Reproduce the listing below, changing each occurrence of "GUI agent" to "interface agent" and leaving all other text unchanged.

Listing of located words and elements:

···

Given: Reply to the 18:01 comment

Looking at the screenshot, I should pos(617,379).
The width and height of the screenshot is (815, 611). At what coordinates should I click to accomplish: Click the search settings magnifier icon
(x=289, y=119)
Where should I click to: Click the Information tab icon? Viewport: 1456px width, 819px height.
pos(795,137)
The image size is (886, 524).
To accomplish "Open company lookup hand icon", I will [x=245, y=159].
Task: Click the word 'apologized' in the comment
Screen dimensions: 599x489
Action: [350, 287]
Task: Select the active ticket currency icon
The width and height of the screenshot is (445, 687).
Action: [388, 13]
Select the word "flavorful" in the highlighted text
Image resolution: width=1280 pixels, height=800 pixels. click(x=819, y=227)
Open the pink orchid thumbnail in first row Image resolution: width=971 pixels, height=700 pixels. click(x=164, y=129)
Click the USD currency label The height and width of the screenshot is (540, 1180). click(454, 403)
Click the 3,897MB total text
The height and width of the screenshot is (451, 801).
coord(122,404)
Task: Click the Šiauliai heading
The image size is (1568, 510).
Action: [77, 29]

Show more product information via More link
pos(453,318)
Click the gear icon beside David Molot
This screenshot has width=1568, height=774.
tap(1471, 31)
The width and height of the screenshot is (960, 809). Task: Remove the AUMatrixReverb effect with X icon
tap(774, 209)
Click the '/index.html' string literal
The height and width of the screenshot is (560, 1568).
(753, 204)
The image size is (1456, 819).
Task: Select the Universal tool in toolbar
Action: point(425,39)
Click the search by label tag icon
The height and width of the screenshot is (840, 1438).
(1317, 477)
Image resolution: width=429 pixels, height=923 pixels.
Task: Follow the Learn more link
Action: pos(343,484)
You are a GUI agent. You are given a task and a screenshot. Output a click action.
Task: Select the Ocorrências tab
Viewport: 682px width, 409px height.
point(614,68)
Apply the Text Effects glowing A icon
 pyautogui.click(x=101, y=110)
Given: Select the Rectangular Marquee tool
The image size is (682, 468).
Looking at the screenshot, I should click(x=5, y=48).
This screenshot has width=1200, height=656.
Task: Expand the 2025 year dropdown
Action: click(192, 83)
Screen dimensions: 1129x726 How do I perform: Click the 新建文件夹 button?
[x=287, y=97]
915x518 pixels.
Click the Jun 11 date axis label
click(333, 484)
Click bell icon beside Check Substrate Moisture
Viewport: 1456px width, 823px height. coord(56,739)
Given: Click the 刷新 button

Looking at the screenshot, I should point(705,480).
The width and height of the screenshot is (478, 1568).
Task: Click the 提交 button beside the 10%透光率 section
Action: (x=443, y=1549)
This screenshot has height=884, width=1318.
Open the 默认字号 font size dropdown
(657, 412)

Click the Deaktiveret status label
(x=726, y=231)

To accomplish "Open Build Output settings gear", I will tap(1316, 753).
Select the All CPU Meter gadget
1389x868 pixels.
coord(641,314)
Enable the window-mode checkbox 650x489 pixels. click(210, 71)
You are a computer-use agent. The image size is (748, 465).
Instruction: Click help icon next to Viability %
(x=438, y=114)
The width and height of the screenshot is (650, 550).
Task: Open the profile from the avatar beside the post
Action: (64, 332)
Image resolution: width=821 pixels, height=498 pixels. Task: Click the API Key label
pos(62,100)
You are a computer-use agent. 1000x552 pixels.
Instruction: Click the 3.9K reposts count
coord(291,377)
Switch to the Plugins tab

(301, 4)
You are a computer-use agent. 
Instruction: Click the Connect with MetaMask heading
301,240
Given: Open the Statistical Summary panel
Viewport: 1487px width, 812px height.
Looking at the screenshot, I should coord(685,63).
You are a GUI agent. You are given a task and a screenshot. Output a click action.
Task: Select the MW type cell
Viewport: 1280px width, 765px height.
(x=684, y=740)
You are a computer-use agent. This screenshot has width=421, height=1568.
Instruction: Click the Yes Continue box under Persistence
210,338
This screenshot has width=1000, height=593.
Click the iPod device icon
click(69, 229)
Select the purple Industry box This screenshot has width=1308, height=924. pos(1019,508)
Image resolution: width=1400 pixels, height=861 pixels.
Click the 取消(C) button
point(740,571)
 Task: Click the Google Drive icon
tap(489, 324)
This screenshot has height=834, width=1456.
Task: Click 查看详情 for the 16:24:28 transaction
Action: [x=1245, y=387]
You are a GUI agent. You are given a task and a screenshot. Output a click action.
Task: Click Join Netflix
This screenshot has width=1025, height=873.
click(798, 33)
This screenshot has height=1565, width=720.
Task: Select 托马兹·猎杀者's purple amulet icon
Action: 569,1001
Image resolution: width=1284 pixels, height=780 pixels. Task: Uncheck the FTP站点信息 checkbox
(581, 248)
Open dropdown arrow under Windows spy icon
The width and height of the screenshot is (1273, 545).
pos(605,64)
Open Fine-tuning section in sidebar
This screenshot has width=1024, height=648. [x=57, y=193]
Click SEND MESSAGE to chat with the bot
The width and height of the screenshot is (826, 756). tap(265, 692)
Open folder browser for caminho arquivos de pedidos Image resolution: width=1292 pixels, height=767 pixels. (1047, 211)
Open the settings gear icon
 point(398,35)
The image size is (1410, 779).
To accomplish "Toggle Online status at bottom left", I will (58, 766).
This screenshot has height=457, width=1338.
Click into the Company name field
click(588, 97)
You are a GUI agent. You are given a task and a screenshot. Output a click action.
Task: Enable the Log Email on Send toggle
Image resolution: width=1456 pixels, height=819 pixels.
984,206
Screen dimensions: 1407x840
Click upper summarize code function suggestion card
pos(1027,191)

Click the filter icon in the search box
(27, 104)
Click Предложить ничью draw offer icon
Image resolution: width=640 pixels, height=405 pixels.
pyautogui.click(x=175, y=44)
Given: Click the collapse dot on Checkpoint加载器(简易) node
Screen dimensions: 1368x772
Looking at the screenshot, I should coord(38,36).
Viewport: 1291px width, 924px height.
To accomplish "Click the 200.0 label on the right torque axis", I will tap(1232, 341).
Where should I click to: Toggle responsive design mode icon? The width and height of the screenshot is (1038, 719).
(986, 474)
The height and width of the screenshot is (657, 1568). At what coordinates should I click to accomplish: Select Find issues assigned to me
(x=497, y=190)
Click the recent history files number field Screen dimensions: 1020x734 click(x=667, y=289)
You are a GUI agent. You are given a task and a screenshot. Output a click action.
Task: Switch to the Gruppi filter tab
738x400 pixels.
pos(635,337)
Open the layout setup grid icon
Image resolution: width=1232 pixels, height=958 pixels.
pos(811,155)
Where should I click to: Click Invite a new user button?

···

Output for this task
Given: Reply to the 18:01 comment

Looking at the screenshot, I should pos(617,379).
The width and height of the screenshot is (815, 611). At what coordinates should I click to accomplish: Click the search settings magnifier icon
(x=289, y=119)
Where should I click to: Click the Information tab icon? Viewport: 1456px width, 819px height.
pos(795,137)
The image size is (886, 524).
To accomplish "Open company lookup hand icon", I will [x=245, y=159].
Task: Click the word 'apologized' in the comment
Screen dimensions: 599x489
Action: [350, 287]
Task: Select the active ticket currency icon
The width and height of the screenshot is (445, 687).
Action: [388, 13]
Select the word "flavorful" in the highlighted text
Image resolution: width=1280 pixels, height=800 pixels. click(x=819, y=227)
Open the pink orchid thumbnail in first row Image resolution: width=971 pixels, height=700 pixels. click(x=164, y=129)
Click the USD currency label The height and width of the screenshot is (540, 1180). click(454, 403)
Click the 3,897MB total text
The height and width of the screenshot is (451, 801).
coord(122,404)
Task: Click the Šiauliai heading
The image size is (1568, 510).
Action: [77, 29]

Show more product information via More link
pos(453,318)
Click the gear icon beside David Molot
This screenshot has width=1568, height=774.
tap(1471, 31)
The width and height of the screenshot is (960, 809). Task: Remove the AUMatrixReverb effect with X icon
tap(774, 209)
Click the '/index.html' string literal
The height and width of the screenshot is (560, 1568).
(753, 204)
The image size is (1456, 819).
Task: Select the Universal tool in toolbar
Action: point(425,39)
Click the search by label tag icon
The height and width of the screenshot is (840, 1438).
(1317, 477)
Image resolution: width=429 pixels, height=923 pixels.
Task: Follow the Learn more link
Action: pos(343,484)
You are a interface agent. You are given a task and a screenshot. Output a click action.
Task: Select the Ocorrências tab
Viewport: 682px width, 409px height.
point(614,68)
Apply the Text Effects glowing A icon
 pyautogui.click(x=101, y=110)
Given: Select the Rectangular Marquee tool
The image size is (682, 468).
Looking at the screenshot, I should click(x=5, y=48).
This screenshot has width=1200, height=656.
Task: Expand the 2025 year dropdown
Action: click(192, 83)
Screen dimensions: 1129x726 How do I perform: Click the 新建文件夹 button?
[x=287, y=97]
915x518 pixels.
Click the Jun 11 date axis label
click(333, 484)
Click bell icon beside Check Substrate Moisture
Viewport: 1456px width, 823px height. coord(56,739)
Given: Click the 刷新 button

Looking at the screenshot, I should point(705,480).
The width and height of the screenshot is (478, 1568).
Task: Click the 提交 button beside the 10%透光率 section
Action: (x=443, y=1549)
This screenshot has height=884, width=1318.
Open the 默认字号 font size dropdown
(657, 412)

Click the Deaktiveret status label
(x=726, y=231)

To accomplish "Open Build Output settings gear", I will tap(1316, 753).
Select the All CPU Meter gadget
1389x868 pixels.
coord(641,314)
Enable the window-mode checkbox 650x489 pixels. click(210, 71)
You are a computer-use agent. The image size is (748, 465).
Instruction: Click help icon next to Viability %
(x=438, y=114)
The width and height of the screenshot is (650, 550).
Task: Open the profile from the avatar beside the post
Action: (64, 332)
Image resolution: width=821 pixels, height=498 pixels. Task: Click the API Key label
pos(62,100)
You are a computer-use agent. 1000x552 pixels.
Instruction: Click the 3.9K reposts count
coord(291,377)
Switch to the Plugins tab

(301, 4)
You are a computer-use agent. 
Instruction: Click the Connect with MetaMask heading
301,240
Given: Open the Statistical Summary panel
Viewport: 1487px width, 812px height.
Looking at the screenshot, I should coord(685,63).
You are a interface agent. You are given a task and a screenshot. Output a click action.
Task: Select the MW type cell
Viewport: 1280px width, 765px height.
(x=684, y=740)
You are a computer-use agent. This screenshot has width=421, height=1568.
Instruction: Click the Yes Continue box under Persistence
210,338
This screenshot has width=1000, height=593.
Click the iPod device icon
click(69, 229)
Select the purple Industry box This screenshot has width=1308, height=924. pos(1019,508)
Image resolution: width=1400 pixels, height=861 pixels.
Click the 取消(C) button
point(740,571)
 Task: Click the Google Drive icon
tap(489, 324)
This screenshot has height=834, width=1456.
Task: Click 查看详情 for the 16:24:28 transaction
Action: [x=1245, y=387]
You are a interface agent. You are given a task and a screenshot. Output a click action.
Task: Click Join Netflix
This screenshot has width=1025, height=873.
click(798, 33)
This screenshot has height=1565, width=720.
Task: Select 托马兹·猎杀者's purple amulet icon
Action: 569,1001
Image resolution: width=1284 pixels, height=780 pixels. Task: Uncheck the FTP站点信息 checkbox
(581, 248)
Open dropdown arrow under Windows spy icon
The width and height of the screenshot is (1273, 545).
pos(605,64)
Open Fine-tuning section in sidebar
This screenshot has width=1024, height=648. [x=57, y=193]
Click SEND MESSAGE to chat with the bot
The width and height of the screenshot is (826, 756). tap(265, 692)
Open folder browser for caminho arquivos de pedidos Image resolution: width=1292 pixels, height=767 pixels. (1047, 211)
Open the settings gear icon
 point(398,35)
The image size is (1410, 779).
To accomplish "Toggle Online status at bottom left", I will (58, 766).
This screenshot has height=457, width=1338.
Click into the Company name field
click(588, 97)
You are a interface agent. You are given a task and a screenshot. Output a click action.
Task: Enable the Log Email on Send toggle
Image resolution: width=1456 pixels, height=819 pixels.
984,206
Screen dimensions: 1407x840
Click upper summarize code function suggestion card
pos(1027,191)

Click the filter icon in the search box
(27, 104)
Click Предложить ничью draw offer icon
Image resolution: width=640 pixels, height=405 pixels.
pyautogui.click(x=175, y=44)
Given: Click the collapse dot on Checkpoint加载器(简易) node
Screen dimensions: 1368x772
Looking at the screenshot, I should coord(38,36).
Viewport: 1291px width, 924px height.
To accomplish "Click the 200.0 label on the right torque axis", I will tap(1232, 341).
Where should I click to: Toggle responsive design mode icon? The width and height of the screenshot is (1038, 719).
(986, 474)
The height and width of the screenshot is (657, 1568). At what coordinates should I click to accomplish: Select Find issues assigned to me
(x=497, y=190)
Click the recent history files number field Screen dimensions: 1020x734 click(x=667, y=289)
You are a interface agent. You are given a task and a screenshot. Output a click action.
Task: Switch to the Gruppi filter tab
738x400 pixels.
pos(635,337)
Open the layout setup grid icon
Image resolution: width=1232 pixels, height=958 pixels.
pos(811,155)
Where should I click to: Click Invite a new user button?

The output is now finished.